In the fee dispute case, the trial court didn’t exercise its own powers to reject the Pa.R.A.P. 1925(b) statements filed (the ones with the “104 issues”), it just went on to write an opinion. Even though, by the time the appeal got to the Superior Court, Epstein and his firm had whittled down their appeal to eleven issues, the Superior Court decided on its own to dismiss the whole appeal due to the initial overloading of the 1925(b) statements.

Would it have been so difficult for the Superior Court to have simply sanctioned the defendants instead of dismissing the appeal entirely? They could have ordered a sanctions fee be paid to the court, or could have bounced the briefs and limited the defendants to a particular number of issues. There are long-standing rules-of-thumb adhered to by appellate lawyers that appellants shouldn’t typically raise more than a handful of issues anyway, so why not simply order them to re-file their briefs raising only four issues each? That would have penalized them without deciding the case on the merits, and would have helped the court system recover some of the time wasted from the over-litigating of the case at the trial level.

After all, there were only six issues total decided in the appeal of the legal malpractice case:

Specifically, Judge Massiah-Jackson decided that if this Court had reached the merits, it would have: 1) upheld the award of $215,500 in compensatory damages because the evidence was sufficient for the jury to find an agreement to compensate Ms. Kanter for hours expended in the Tara M. matter and that that verdict represented payment for the amount of hours that Ms. Kanter believed that she had worked with respect to the Tara M. litigation; 2) determined that as a matter of law, Ms. Kanter was not entitled to a referral fee in the Tara M. case due to a impermissible conflict of interest resulting from her appointment as guardian ad litem and guardian of the estate of the child; 3) struck the trial court’s additur to the compensatory damages award; 4) reversed the award of punitive damages against Appellees; 5) vacated the award of fines for contempt; and 6) eliminated the award of attorneys’ fees to Ms. Kanter in connection with her pursuit of punitive damages.
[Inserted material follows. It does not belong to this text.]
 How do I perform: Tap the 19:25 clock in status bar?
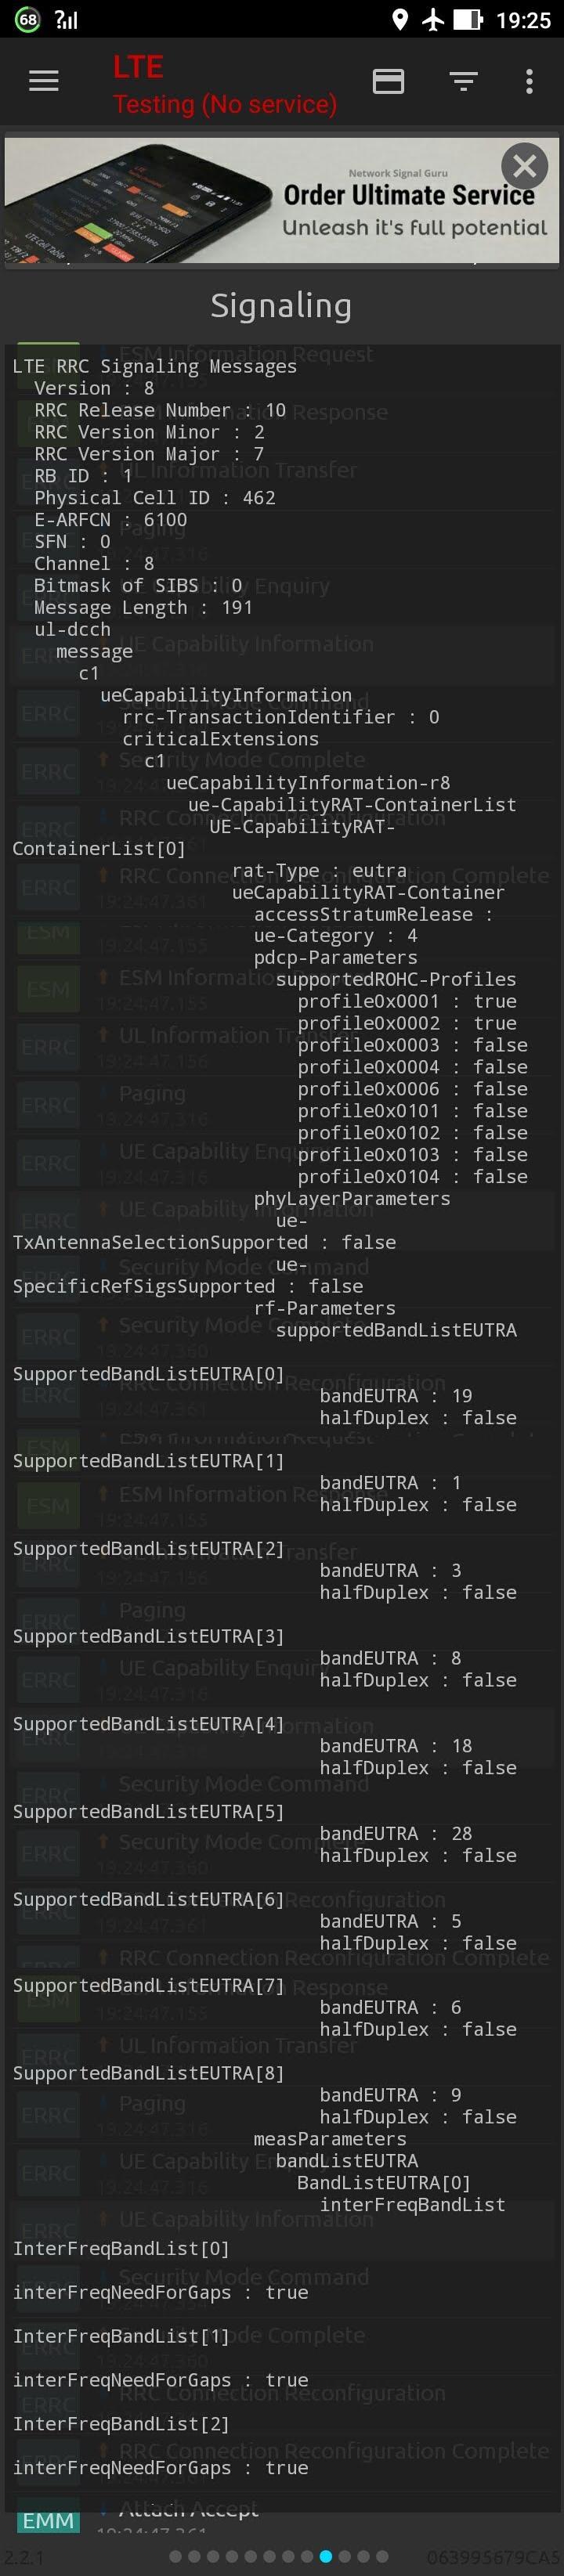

The first issue wasn’t even the defendants’ issue, so we can ignore it. As the Superior Court just ruled, in a slim 32 pages, the defendants would have won on all five main issues. If the Superior Court had simply done that in the first place and focused on the “just, speedy and inexpensive determination of every matter,” it could have spared everyone, including the courts, another round of litigation.